Donnie também descobre que o plano temporal em que ele vive pode ser revertido e que ele tem poder para fazer isso, isto é, transcender seu plano temporal através de um vórtice e mover-se livremente por outros planos alterando destinos pré-determinados. Após a morte de sua namorada e, mais tarde, da sua mãe na queda de um avião sugado por outra dimensão temporal pela tangência dos universos, Donnie retorna no tempo para a noite em que viu Frank pela primeira vez. Dessa vez Donnie fica no seu quarto e morre na queda da turbina.

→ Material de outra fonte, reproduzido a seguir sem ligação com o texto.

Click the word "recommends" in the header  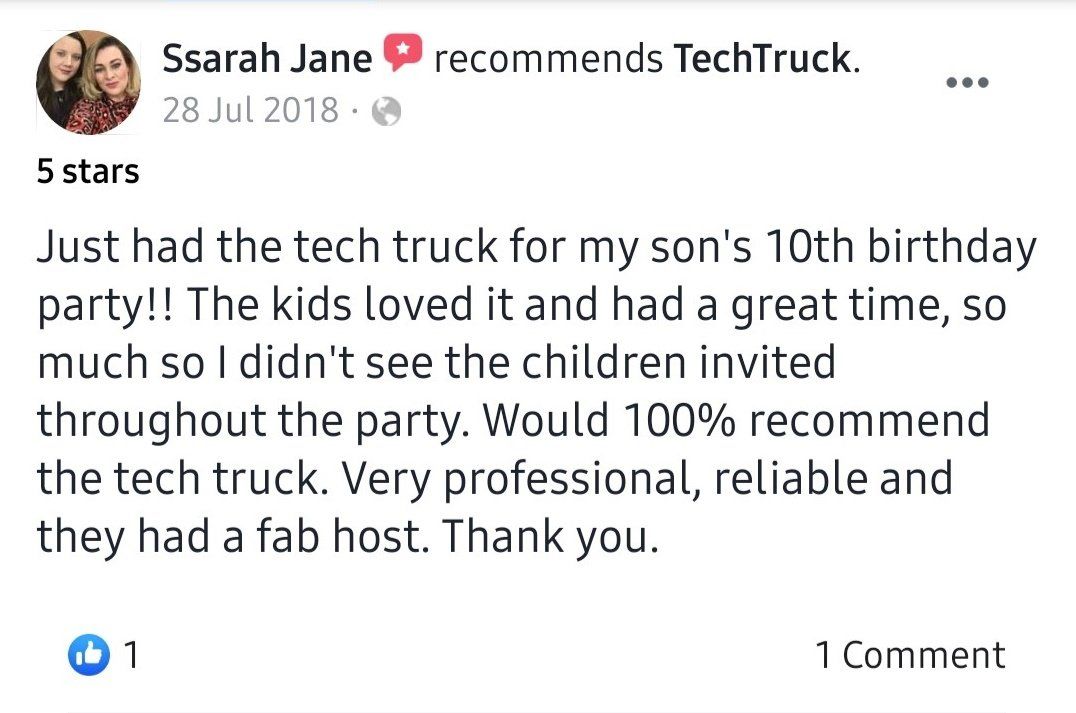548,59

Um grande sacrifício que Donnie assumirá para que desperte desse de mundo e altere o fluxo temporal – sua namorada e sua mãe irão escapar da morte.

Uma fábula gnóstica


A certa altura do filme, Donnie sai de um cinema onde se lê o título do filme “A Última Tentação de Cristo”. O diretor Richard Kelly em entrevistas afirmou que propositalmente procurou um paralelo entre a vida de Cristo e a do protagonista Donnie Darko. Essencialmente, Donnie foi um mártir que procurou em Frank um meio para morrer, assim como o personagem Judas foi para Cristo. Mais do que isso, Donnie, como um personagem estrangeiro, quer ensinar a todos a falsidade e ilusão da sociedade e da própria realidade, como um constructu temporal e arbitrário.

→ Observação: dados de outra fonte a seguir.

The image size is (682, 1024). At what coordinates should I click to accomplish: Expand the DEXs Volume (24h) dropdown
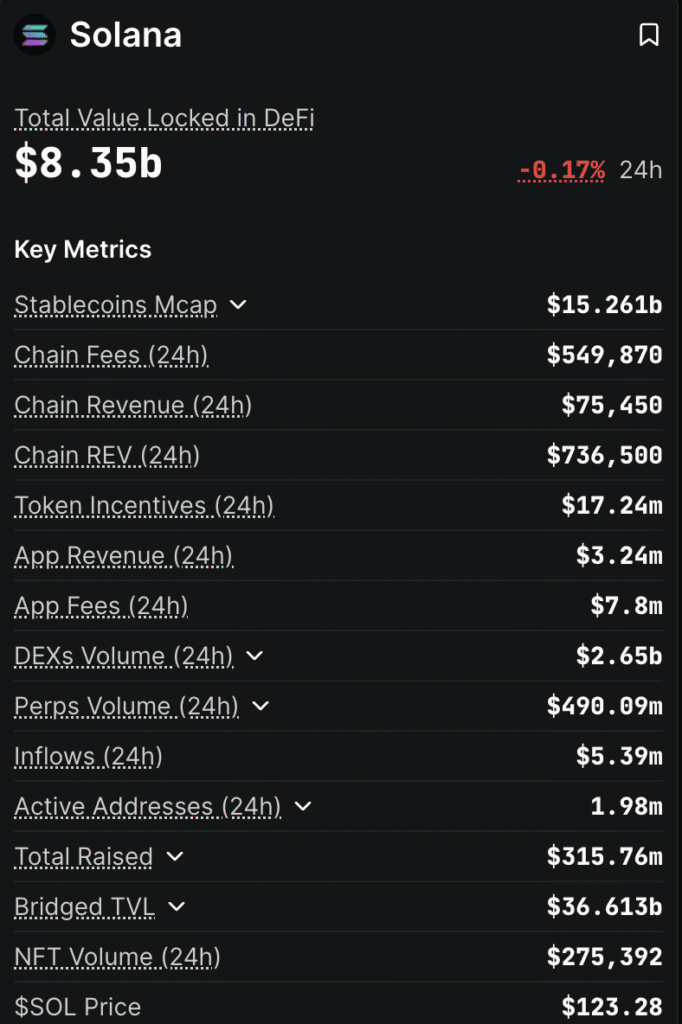[x=253, y=656]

Além disso, denuncia todas as formas de consolação ou racionalização da tragédia desse mundo: No filme é mostrado o confronto de Donnie Darko contra o sistema escolar conformista e contra a figura de Jim Cunningham, celebridade e vendedor de livros de auto-ajuda, adotado como conteúdo programático pela escola. Donnie se insurge contra o simplismo do pensamento de auto-ajuda (agrupar todas as matizes dos sentimentos humanos entre Amor e Medo) e incendeia a sua casa. A forma como a professora Mr. Monnitoff aborda o método de Cunnigham é de um evidente fundamentalismo religioso.

Semelhante ao que vemos em Show de Truman onde se tenta reduzir a melancolia do protagonista ao script freudiano, em Donnie Darko procura-se tratar do “problema” do protagonista com sessões de psicoterapia, hipnoterapia e remédios psicotrópicos.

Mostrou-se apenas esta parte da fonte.